Your goal: Go through the data and report each line that holds the string "agent".

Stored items
+===+
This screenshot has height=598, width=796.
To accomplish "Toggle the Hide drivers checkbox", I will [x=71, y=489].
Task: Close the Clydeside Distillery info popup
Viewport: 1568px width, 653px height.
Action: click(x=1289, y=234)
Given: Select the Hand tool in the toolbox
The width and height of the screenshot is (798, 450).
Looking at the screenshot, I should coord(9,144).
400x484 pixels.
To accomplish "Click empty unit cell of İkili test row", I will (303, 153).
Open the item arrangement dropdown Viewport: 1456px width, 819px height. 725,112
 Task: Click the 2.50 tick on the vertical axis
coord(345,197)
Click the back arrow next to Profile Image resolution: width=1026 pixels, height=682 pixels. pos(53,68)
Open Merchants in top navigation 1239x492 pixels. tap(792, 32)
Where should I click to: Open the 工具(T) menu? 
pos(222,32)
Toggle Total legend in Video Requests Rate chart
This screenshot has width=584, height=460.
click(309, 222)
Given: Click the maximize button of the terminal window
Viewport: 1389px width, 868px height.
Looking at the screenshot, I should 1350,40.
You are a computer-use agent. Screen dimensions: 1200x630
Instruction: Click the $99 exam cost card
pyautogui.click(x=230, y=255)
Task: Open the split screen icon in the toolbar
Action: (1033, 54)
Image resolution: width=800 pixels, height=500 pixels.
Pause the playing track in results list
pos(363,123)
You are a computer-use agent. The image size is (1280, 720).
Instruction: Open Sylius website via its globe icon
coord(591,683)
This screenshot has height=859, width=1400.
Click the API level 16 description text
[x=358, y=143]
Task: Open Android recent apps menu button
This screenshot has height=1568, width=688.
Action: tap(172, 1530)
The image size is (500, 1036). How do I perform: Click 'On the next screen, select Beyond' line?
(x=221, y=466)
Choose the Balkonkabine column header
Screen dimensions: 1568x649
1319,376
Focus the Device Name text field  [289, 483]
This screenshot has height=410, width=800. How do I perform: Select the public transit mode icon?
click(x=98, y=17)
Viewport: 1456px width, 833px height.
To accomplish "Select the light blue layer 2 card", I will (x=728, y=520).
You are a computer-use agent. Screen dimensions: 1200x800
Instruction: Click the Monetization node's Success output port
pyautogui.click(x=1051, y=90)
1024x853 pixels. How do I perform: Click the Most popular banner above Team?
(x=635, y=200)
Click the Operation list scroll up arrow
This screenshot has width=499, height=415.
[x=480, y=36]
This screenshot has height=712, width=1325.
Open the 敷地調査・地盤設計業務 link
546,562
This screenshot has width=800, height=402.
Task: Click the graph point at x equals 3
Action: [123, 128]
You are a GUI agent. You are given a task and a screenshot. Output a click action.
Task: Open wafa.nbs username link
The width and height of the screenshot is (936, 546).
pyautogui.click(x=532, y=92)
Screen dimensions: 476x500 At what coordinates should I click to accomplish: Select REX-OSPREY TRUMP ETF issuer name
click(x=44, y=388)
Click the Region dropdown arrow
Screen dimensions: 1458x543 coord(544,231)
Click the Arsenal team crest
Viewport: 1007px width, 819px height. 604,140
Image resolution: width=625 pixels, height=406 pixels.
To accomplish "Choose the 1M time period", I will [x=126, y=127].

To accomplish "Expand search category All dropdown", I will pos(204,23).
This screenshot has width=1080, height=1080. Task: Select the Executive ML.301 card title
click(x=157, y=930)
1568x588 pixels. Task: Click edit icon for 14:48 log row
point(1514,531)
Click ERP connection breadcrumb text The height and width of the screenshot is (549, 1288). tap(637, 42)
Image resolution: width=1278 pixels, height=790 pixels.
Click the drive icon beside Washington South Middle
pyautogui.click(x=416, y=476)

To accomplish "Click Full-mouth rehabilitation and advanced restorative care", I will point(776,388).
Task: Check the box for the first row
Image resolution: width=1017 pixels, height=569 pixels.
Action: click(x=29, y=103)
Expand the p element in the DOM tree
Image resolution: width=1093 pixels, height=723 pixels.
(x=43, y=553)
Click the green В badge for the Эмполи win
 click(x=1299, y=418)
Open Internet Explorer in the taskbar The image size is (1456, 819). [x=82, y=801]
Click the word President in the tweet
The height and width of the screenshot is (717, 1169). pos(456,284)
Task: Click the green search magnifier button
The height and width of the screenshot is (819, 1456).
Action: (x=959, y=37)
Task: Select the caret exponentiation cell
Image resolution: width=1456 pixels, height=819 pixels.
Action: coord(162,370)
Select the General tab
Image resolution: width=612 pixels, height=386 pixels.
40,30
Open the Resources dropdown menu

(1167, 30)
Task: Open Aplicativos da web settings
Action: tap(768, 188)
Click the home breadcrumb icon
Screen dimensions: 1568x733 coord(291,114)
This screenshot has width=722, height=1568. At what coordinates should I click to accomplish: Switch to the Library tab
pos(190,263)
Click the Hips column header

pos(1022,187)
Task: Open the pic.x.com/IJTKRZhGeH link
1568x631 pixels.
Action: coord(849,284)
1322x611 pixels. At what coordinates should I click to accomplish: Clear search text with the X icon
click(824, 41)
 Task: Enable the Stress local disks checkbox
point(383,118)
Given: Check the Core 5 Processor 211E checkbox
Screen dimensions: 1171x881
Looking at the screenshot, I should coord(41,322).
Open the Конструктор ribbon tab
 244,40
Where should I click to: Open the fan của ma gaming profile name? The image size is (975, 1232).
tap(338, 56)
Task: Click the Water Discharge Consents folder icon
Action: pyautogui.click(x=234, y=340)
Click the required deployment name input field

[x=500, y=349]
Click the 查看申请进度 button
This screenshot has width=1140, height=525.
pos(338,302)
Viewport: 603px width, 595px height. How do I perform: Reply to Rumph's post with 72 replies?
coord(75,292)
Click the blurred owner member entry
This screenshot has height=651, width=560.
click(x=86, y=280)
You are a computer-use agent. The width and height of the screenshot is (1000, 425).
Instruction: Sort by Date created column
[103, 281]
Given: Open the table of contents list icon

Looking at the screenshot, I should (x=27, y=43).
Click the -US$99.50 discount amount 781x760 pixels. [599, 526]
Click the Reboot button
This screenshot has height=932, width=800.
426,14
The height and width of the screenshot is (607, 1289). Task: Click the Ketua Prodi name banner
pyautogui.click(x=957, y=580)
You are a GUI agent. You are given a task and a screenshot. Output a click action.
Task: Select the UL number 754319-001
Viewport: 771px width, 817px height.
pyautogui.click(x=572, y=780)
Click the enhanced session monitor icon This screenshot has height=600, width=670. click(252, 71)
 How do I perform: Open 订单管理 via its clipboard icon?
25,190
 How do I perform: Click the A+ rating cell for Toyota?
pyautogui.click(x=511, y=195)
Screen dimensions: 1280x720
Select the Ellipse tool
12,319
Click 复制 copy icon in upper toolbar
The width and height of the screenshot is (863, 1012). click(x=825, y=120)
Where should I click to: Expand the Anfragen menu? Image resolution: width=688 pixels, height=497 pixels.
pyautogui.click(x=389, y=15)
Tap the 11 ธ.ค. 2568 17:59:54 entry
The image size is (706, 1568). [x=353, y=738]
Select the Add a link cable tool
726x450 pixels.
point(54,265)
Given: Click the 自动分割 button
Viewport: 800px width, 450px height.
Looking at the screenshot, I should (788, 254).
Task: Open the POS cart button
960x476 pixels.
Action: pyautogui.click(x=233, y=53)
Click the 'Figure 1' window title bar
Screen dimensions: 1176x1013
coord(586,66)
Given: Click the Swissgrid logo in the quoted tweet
+===+
Task output:
You are a computer-use agent. Screen dimensions: 1200x630
You are a computer-use agent. The image size is (1280, 720).
You are a computer-use agent. Screen dimensions: 1200x800
You are a GUI agent. You are given a task and a screenshot. Output a click action.
You are a computer-use agent. The width and height of the screenshot is (1000, 425).
You are a GUI agent. You are given a task and a screenshot. Output a click action.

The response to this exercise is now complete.